OBJETIVO DO EXERCÍCIO: Apresente como uma lista JSON de strings, uma para cada linha e sem as linhas em branco, tudo o que vai da linha que contém "Screen dimensions: 1086x679" até a linha que contém "coord(1404,628)" nos registros abaixo, incluindo as duas.

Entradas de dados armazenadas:
──────────────────────────────
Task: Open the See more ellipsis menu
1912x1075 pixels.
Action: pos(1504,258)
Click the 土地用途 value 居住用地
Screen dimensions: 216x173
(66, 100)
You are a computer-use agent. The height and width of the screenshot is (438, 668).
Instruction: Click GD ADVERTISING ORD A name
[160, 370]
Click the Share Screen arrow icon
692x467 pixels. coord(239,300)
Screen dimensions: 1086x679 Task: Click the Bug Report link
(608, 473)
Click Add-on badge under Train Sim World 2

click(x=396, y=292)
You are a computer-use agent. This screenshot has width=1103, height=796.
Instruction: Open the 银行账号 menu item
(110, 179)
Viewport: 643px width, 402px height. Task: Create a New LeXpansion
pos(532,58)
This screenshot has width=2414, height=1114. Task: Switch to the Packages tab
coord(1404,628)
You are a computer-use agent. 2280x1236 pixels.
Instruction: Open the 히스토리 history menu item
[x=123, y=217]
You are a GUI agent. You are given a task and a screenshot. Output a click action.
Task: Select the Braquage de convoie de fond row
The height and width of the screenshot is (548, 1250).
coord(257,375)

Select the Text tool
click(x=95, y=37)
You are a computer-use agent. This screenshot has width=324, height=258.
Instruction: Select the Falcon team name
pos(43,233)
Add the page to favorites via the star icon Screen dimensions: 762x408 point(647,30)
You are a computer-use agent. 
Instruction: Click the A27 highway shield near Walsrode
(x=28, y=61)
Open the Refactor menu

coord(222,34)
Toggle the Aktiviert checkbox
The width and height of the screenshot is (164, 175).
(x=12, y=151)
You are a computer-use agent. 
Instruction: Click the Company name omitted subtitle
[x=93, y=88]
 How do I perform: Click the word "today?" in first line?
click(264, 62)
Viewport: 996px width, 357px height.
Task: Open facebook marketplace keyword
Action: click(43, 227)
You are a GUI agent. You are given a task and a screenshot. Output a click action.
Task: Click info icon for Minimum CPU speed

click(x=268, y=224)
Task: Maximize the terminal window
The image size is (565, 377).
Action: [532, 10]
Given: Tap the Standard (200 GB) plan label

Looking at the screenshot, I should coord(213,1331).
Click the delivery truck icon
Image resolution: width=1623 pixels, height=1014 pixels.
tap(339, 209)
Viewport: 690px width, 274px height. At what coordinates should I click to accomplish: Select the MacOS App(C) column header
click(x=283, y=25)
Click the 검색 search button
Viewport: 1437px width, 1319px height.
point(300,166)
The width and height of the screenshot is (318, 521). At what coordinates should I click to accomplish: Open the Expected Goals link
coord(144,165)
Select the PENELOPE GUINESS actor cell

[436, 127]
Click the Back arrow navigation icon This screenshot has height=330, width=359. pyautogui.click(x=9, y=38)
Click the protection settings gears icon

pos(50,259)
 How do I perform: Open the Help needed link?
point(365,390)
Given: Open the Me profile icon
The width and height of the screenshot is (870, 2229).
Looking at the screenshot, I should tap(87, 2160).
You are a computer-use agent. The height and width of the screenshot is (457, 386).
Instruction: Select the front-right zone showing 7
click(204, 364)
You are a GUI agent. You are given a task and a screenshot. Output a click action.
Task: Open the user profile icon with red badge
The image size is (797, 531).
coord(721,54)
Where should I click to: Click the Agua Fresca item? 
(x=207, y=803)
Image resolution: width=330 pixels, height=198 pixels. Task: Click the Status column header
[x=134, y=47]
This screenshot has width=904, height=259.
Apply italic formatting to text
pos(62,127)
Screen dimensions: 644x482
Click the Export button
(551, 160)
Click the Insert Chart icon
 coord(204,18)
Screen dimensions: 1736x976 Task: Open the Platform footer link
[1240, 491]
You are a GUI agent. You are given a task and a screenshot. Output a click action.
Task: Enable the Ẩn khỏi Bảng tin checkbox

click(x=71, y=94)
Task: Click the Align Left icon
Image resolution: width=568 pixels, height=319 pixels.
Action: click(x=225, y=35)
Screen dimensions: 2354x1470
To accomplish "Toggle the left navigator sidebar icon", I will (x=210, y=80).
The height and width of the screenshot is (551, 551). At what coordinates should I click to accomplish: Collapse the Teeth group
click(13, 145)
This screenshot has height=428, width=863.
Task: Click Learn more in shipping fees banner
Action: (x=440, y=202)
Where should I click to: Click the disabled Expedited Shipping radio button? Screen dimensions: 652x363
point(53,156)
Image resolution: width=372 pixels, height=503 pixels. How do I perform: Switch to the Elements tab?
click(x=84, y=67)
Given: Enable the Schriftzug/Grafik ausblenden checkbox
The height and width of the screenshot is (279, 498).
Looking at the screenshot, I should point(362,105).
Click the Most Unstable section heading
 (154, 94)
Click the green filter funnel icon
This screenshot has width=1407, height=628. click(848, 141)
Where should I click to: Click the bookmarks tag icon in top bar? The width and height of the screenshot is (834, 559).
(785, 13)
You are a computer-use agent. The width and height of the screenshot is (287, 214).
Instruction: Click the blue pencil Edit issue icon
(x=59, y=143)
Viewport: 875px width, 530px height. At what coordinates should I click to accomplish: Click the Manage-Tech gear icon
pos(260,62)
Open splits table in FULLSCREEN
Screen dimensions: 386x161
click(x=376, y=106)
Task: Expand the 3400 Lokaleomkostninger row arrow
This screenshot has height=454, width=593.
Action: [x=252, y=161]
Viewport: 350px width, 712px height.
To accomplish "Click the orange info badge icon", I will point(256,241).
──────────────────────────────
SOLUÇÃO DO EXERCÍCIO:
[
  "Screen dimensions: 1086x679 Task: Click the Bug Report link",
  "(608, 473)",
  "Click Add-on badge under Train Sim World 2",
  "click(x=396, y=292)",
  "You are a computer-use agent. This screenshot has width=1103, height=796.",
  "Instruction: Open the 银行账号 menu item",
  "(110, 179)",
  "Viewport: 643px width, 402px height. Task: Create a New LeXpansion",
  "pos(532,58)",
  "This screenshot has width=2414, height=1114. Task: Switch to the Packages tab",
  "coord(1404,628)"
]